PROMPT → Edit the records from the start through the line containing "coord(1526,645)", replacing "Docker container" with "Docker image" and keeping everything else the same.

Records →
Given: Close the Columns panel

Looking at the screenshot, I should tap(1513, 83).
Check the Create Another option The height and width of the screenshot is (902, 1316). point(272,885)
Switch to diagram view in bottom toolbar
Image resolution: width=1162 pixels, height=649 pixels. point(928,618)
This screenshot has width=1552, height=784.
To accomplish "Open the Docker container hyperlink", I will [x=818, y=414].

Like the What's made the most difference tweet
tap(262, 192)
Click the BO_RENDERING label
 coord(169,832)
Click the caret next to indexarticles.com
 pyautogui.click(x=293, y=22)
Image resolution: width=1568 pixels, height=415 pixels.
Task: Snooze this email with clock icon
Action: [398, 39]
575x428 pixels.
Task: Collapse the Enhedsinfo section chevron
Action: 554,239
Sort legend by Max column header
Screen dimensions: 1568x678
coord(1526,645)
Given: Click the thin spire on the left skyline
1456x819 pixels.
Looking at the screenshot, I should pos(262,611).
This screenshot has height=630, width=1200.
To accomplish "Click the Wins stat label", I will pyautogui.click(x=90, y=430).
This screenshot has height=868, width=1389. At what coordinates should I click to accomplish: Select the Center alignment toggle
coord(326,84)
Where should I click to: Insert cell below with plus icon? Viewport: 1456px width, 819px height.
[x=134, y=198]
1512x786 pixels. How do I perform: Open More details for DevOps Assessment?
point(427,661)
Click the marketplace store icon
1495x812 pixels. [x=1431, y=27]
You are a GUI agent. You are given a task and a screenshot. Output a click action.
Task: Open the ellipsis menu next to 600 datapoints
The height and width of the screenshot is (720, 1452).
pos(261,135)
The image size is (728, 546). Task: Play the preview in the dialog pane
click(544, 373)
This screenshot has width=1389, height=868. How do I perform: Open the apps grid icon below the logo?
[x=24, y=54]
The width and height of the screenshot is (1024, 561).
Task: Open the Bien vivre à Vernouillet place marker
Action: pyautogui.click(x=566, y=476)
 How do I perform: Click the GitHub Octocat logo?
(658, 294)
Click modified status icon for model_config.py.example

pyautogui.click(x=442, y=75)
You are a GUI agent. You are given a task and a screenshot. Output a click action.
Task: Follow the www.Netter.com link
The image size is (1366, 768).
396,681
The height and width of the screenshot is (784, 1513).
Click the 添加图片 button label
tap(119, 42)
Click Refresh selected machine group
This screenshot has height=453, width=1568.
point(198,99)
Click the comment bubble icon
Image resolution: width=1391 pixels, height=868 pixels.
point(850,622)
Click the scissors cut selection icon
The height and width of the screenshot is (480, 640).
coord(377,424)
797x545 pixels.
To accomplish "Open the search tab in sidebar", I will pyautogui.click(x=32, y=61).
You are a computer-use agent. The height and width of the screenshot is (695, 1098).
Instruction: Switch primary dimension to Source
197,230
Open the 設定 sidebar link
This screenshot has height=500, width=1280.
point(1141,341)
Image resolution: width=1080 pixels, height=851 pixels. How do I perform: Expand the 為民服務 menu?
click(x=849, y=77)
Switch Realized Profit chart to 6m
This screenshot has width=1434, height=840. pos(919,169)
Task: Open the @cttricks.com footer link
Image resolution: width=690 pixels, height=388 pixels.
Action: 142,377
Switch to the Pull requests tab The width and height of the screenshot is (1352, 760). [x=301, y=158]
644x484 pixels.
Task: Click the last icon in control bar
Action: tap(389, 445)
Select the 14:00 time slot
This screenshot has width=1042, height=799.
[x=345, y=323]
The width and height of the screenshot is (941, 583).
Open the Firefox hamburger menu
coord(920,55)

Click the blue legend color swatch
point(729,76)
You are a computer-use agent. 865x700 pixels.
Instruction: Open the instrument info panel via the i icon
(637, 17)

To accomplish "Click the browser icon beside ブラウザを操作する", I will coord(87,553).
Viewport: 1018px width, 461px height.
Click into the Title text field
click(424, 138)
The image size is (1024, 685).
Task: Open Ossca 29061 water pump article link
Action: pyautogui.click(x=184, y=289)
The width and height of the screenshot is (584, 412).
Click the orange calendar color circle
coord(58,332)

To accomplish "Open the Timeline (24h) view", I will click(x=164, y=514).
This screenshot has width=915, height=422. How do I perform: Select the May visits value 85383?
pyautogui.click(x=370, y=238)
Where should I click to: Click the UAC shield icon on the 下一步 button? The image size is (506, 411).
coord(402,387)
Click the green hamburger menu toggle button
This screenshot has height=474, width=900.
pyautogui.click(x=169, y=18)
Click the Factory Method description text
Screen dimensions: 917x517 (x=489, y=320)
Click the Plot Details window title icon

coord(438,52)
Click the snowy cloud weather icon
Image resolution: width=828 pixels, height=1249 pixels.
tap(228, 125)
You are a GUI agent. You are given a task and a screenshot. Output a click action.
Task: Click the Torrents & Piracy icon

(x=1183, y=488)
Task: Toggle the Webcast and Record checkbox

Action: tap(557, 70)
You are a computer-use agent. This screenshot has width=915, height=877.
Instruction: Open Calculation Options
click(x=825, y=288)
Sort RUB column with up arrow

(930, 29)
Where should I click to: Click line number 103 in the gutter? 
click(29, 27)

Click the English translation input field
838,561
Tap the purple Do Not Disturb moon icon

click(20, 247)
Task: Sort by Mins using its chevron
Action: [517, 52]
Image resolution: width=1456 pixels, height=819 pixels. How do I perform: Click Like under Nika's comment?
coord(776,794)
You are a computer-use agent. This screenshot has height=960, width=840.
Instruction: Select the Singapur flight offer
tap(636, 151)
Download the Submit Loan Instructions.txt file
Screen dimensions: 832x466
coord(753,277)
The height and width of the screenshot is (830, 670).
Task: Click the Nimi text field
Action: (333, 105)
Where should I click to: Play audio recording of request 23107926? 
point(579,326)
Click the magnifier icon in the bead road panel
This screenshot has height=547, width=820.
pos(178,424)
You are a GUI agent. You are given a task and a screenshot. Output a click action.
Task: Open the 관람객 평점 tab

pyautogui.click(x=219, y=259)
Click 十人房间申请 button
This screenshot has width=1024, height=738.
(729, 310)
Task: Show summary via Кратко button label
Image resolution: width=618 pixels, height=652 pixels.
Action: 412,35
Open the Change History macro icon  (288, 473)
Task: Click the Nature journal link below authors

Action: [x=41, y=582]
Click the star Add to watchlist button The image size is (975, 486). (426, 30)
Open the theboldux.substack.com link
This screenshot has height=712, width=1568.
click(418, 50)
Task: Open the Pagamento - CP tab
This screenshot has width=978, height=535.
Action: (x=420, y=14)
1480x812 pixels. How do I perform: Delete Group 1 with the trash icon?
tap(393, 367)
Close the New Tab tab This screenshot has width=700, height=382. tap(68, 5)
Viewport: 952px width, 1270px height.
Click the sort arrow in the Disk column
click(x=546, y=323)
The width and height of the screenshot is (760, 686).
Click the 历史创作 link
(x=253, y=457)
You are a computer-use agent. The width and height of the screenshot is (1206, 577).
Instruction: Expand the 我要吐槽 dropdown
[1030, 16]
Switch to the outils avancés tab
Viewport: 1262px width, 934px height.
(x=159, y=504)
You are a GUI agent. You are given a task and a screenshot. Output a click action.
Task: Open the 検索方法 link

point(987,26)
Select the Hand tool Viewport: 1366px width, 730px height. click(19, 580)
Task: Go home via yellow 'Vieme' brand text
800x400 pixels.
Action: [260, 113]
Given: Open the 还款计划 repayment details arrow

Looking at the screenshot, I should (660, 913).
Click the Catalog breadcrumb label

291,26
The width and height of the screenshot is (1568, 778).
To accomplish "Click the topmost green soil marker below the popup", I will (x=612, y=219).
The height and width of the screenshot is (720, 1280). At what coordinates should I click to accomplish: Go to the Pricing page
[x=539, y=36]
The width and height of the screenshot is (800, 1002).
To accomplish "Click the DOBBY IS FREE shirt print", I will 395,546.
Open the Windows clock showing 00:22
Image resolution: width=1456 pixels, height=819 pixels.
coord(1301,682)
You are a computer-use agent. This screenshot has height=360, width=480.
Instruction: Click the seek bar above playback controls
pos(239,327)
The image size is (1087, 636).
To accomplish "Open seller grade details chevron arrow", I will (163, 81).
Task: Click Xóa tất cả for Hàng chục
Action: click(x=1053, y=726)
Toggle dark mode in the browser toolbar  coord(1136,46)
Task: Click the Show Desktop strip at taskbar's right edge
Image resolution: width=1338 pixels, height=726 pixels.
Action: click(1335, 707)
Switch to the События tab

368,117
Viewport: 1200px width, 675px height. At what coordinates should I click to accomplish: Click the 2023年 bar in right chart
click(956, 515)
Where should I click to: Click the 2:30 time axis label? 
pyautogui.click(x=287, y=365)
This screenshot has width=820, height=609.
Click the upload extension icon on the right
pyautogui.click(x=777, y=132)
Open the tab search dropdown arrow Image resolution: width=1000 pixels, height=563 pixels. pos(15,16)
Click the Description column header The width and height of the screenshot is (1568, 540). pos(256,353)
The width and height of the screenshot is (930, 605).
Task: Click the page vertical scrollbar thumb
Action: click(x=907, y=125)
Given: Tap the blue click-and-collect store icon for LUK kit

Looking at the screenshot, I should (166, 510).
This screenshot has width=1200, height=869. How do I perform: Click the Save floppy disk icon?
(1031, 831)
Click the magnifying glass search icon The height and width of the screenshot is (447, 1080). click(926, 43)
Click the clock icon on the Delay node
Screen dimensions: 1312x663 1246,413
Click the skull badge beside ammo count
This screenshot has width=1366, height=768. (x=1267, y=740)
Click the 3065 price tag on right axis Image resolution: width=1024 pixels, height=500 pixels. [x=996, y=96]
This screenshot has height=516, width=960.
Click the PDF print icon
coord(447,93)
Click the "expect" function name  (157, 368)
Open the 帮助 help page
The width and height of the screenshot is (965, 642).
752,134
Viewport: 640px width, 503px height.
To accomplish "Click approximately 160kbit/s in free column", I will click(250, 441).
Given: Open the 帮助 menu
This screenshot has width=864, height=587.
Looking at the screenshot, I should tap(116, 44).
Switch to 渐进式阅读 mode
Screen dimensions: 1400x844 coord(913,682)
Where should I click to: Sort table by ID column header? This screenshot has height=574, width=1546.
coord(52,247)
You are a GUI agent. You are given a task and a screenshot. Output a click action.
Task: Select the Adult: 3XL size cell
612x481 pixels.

TASK SOLUTION →
Given: Close the Columns panel

Looking at the screenshot, I should tap(1513, 83).
Check the Create Another option The height and width of the screenshot is (902, 1316). point(272,885)
Switch to diagram view in bottom toolbar
Image resolution: width=1162 pixels, height=649 pixels. point(928,618)
This screenshot has width=1552, height=784.
To accomplish "Open the Docker image hyperlink", I will [x=818, y=414].

Like the What's made the most difference tweet
tap(262, 192)
Click the BO_RENDERING label
 coord(169,832)
Click the caret next to indexarticles.com
 pyautogui.click(x=293, y=22)
Image resolution: width=1568 pixels, height=415 pixels.
Task: Snooze this email with clock icon
Action: [398, 39]
575x428 pixels.
Task: Collapse the Enhedsinfo section chevron
Action: 554,239
Sort legend by Max column header
Screen dimensions: 1568x678
coord(1526,645)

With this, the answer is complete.